Plaintiffs presented evidence that Theresa confronted Link about changes he proposed within the fire department and he reacted angrily. Later, Link stopped Charles and John and threatened their employment if they did not censure Theresa. When Theresa continued speaking out, Charles was removed as fire chief and later fired from the department. Similarly, when John exercised his free speech rights he was fired from the department. Link argues it was the City Council or other members of city government who made the employment decisions, and his involvement was limited to ministerial acts, i.e., drafting letters for others.
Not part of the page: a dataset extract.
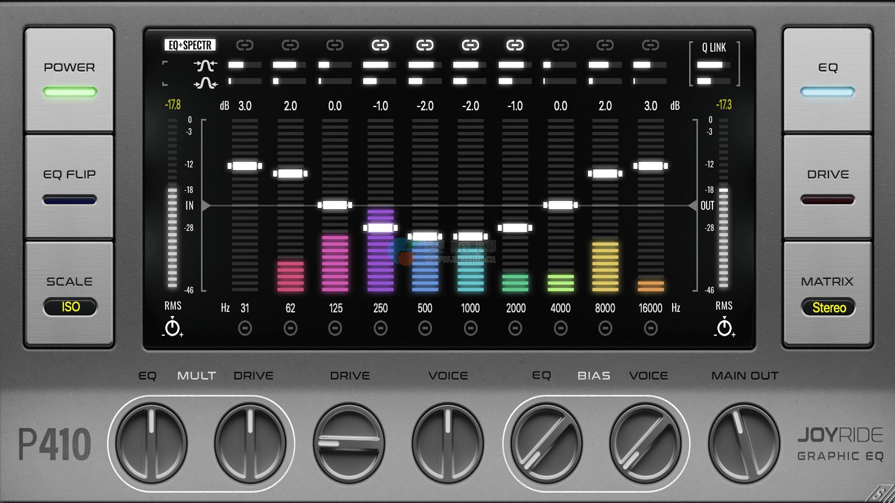Toggle the EQ button on the right panel
895x503 pixels.
tap(827, 79)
We believe, however, the jury could reasonably have concluded Link improperly influenced the decision-making process, and was able to make good on his threat to have Charles and John terminated.

20

Finally, Link appeals the district court's denial of his motion for JAML on the issue of punitive damages, arguing the award was not supported by the evidence. Unlike compensatory damages, which are mandatory and are awarded as a matter of right once liability is established, punitive damages are awarded or rejected in a particular case at the discretion of the fact finder once sufficiently serious misconduct by the defendant is shown. Smith v. Wade, 461 U.S. 30, 52, 103 S.Ct. 1625, 75 L.Ed.2d 632 (1983). The focus is on the intent of the defendant and whether the offensive conduct calls for deterrence and punishment over and above that provided by compensatory awards. Id. at 54, 103 S.Ct. 1625. Punitive damages are appropriate in a § 1983 case "`when the defendant's conduct is shown to be motivated by evil motive or intent, or when it involves reckless or callous indifference to the federally protected rights of others.'" Walters v. Grossheim, 990 F.2d 381, 385 (8th Cir.1993) (quoting Smith, 461 U.S. at 56, 103 S.Ct. 1625).

21

We believe the evidence was sufficient to support an award of punitive damages. Link threatened to have Charles and John fired if they did not stop Theresa from exercising a constitutionally protected right. When Theresa persisted, she was disparaged and insulted, Charles was removed as fire chief and ultimately fired from the department. A similar fate befell John after he chose to speak out publicly about fire department policy. The jury could have reasonably concluded these actions were motivated by an evil intent or taken in reckless or callous disregard of the Plaintiffs' federally protected rights. Because the evidence was sufficient to support the jury's verdicts and damages awards, we affirm the district court's denial of Link's motion for JAML.

III.

[*~929]22

The judgment of the district court is affirmed.

Notes:

1

The Honorable Donald J. Stohr, United States District Judge for the Eastern District of Missouri

2

Theresa alleges she also sustained economic damages flowing from Charles' demotion. This allegation was not made in the district court, and we will not consider an argument asserted for the first time on appealBerg v. Norand Corp., 169 F.3d 1140, 1145 (8th Cir. 1999).